Transaction lifecycle engine with eleven named states, DALP 3.0

Every transaction carries explicit state across preparation, approval, broadcast, and confirmation, so a stuck step recovers instead of going dark, and a retry can never duplicate an in-flight send.

Under real concurrency, with custody approval windows measured in minutes and variable chain conditions, a transaction that loses track of its progress will either send twice or disappear entirely. Eleven named states and a persisted checkpoint at every transition close both failure modes.

Transaction Lifecycle Engine

A transaction as a tracked, recoverable process

From receipt through confirmation, every step in a transaction's life is a named, persisted state. When something stalls, the engine resumes from exactly that state instead of retrying from the start or dropping the work entirely.

Nonce: Held for the lifetime
Reverts: Typed
Long writes: Return the result
Resume: From the last step

A blockchain send has always looked simple from the outside: sign it, broadcast it, wait for the receipt. What that hides is a sequence of steps, each of which can fail independently. The gas estimate can time out. The custody provider can hold the transaction pending approval. The broadcast can succeed while the receipt never arrives. If any step goes wrong and you have no record of which step it was, you face the same choice every time: retry and risk sending twice, or do nothing and leave a transfer stuck in an unknown state.

On a regulated platform that asymmetry has real consequences. A duplicate token issuance is a compliance event. An approval that silently expires means an investor transfer that never settled. A failed-but-unconfirmed send leaves a gap in your audit trail. These are not rare edge cases. Under real concurrency, with custody approval windows in the tens of minutes and variable chain conditions, they become near-certain.

DALP 3.0 addresses this by giving every transaction an explicit state machine. The Transaction Lifecycle Engine tracks each send through eleven named states, persists every transition, and holds the resources needed to resume safely when something interrupts.

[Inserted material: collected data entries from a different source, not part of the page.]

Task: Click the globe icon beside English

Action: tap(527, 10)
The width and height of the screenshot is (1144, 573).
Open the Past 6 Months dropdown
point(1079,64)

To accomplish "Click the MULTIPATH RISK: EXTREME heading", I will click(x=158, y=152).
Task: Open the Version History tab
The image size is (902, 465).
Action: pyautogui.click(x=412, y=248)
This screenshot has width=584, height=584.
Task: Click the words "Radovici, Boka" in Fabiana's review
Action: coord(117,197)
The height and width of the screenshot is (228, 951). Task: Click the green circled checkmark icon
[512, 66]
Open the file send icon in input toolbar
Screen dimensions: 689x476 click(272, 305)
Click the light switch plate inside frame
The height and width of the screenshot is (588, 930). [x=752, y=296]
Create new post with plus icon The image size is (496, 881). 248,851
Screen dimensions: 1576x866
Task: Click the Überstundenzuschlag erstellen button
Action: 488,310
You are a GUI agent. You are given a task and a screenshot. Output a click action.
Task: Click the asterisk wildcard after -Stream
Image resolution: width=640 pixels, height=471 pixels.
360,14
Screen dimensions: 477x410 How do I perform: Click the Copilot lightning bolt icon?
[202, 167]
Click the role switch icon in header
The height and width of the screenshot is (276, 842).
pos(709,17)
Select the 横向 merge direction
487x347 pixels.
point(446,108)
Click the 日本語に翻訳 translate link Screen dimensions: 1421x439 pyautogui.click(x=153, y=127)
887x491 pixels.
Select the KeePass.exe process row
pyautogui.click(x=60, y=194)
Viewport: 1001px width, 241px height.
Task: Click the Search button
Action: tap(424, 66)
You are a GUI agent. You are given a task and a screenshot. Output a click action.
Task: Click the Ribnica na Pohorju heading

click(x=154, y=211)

Eleven states, no silent drops

The lifecycle runs from RECEIVED through QUEUED, PREPARING, SIGNING, BROADCASTING, and CONFIRMING to COMPLETED. Custody workflows that require external sign-off pass through PENDING_APPROVAL between preparation and signing. Every path ends in a terminal state: COMPLETED for successful sends, FAILED when retries are exhausted, CANCELLED when an operator or the system aborts, and DEAD_LETTER when the retry budget is gone and an operator must intervene.

Three paths exist, depending on how signing is handled.

1
Standard
QUEUED → PREPARING → SIGNING → BROADCASTING → CONFIRMING → COMPLETED. The platform requests a signature from the signer provider before broadcast.
2
Native broadcast
QUEUED → PREPARING → BROADCASTING → CONFIRMING → COMPLETED. The signing provider handles signing internally; the SIGNING step is skipped.
3
With approval
QUEUED → PREPARING → BROADCASTING → PENDING_APPROVAL → CONFIRMING → COMPLETED. A custody policy gates the transaction after broadcast; it waits in PENDING_APPROVAL until approved or expired.

Three processing paths through the transaction lifecycle, depending on custody configuration.

At every transition, the engine persists the new state before proceeding. Nothing can move from BROADCASTING to CONFIRMING without the state record reflecting that. If the process crashes between those two steps, it restarts at BROADCASTING, not from the beginning. The state is the checkpoint. Recovery starts where work stopped, with no gap between the two.

DEAD_LETTER is the safety valve. When a transaction has exhausted its automatic retry budget and cannot progress without human judgment, the engine parks it in DEAD_LETTER and surfaces it through the Platform API and CLI. An operator investigates, resolves the underlying issue, and rescues the transaction back to QUEUED to try again. The escalation path is controlled, not silent. Autonomous recovery and operator-assisted recovery are two distinct states, never conflated.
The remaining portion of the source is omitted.